Figure 4.

Anti-p47-UBX antibody fragments disrupt the Golgi structure by inhibiting its post-mitotic reassembly process. (a) Representative immunofluorescence images of HeLa cells transfected with HA-tagged anti-p47-UBX antibody fragments for 24 h and stained with an antibody to Golgi marker GRASP55. Scale bar, 10 μm. (b–d) Quantification of GRASP55 for the percentage of cells with fragmented Golgi (b), number of Golgi items per cell (c), and the Golgi area per cell (d). Data are shown as mean ± SEM from N = 3 independent experiments. (e) Representative transmission electron microscopy images of RLG, MGF (RLG treated with mitotic cytosol), and reassembled samples (MGF treated with interphase cytosol). In brief, RLG membranes were fragmented by treatment with mitotic HeLa cytosol, and MGFs were reisolated and incubated with interphase cytosol alone or in the presence of recombinant anti-p47-UBX scFvs. Scale bar, 500 nm. (f) Quantification of the cisternal regrowth in (e).
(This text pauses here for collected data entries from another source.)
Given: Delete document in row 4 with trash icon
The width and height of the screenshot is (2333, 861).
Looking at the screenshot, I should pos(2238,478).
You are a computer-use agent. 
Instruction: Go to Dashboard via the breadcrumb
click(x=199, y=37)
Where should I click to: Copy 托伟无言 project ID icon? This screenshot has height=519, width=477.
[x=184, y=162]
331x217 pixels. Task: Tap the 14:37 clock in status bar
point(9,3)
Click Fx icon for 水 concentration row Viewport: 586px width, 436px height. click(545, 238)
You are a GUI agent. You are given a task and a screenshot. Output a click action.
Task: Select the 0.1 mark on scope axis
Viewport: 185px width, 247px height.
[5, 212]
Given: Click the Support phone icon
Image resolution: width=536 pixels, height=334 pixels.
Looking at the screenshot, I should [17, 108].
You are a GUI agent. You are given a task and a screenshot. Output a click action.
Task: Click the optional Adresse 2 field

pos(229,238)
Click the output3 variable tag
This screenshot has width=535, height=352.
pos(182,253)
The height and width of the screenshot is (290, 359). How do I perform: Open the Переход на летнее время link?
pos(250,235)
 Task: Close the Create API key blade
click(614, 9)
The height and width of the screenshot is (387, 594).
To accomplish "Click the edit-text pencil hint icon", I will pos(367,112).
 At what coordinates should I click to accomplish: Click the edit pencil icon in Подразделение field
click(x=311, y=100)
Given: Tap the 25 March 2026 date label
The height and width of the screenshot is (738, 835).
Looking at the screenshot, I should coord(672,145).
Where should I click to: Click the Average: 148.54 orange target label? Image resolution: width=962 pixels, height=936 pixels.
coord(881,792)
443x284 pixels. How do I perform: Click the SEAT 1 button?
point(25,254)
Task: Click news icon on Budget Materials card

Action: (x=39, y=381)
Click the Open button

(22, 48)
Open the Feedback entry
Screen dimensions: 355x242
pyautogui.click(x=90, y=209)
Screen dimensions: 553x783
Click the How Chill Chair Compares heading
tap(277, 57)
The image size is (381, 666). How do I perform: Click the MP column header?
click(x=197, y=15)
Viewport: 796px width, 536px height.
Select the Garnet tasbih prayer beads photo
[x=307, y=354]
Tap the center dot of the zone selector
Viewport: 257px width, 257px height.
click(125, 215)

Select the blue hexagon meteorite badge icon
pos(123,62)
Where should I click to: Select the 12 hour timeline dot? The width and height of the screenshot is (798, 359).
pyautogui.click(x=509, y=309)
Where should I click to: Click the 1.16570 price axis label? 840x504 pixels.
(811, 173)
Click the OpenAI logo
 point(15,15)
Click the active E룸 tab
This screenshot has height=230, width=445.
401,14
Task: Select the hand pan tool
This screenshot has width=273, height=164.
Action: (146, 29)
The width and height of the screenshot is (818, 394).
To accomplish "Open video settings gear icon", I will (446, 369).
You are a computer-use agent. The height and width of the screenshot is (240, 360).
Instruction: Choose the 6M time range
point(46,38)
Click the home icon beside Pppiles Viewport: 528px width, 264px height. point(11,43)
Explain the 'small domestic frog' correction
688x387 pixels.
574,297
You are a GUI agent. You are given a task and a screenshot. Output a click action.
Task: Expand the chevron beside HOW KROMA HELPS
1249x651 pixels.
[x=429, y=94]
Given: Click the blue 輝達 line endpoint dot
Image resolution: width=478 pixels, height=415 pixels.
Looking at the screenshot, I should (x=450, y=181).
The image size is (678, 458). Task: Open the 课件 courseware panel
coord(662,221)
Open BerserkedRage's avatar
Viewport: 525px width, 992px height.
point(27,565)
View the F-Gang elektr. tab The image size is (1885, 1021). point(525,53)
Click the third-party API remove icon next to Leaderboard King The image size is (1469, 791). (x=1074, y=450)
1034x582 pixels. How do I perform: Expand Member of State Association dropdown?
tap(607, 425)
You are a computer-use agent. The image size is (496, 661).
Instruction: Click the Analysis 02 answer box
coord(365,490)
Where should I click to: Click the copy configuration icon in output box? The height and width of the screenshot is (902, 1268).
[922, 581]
Results are shown as the mean percentage of membranes in cisternae ±SEM, where 0% represents cisternal regrowth in MGF (10.8 ± 1.7% of membranes in cisternae) and 100% represents cisternal regrowth of MGFs incubated with interphase cytosol alone (56.7 ± 1.1% of membranes in cisternae). Statistical analyses were performed using two-tailed Student’s t-test. *p < 0.05; **p < 0.01; ***p < 0.001; and n.s., no significance. (g) Scheme showing antibody fragment inhibitors of p97/p47 PPI-inhibiting Golgi reassembly.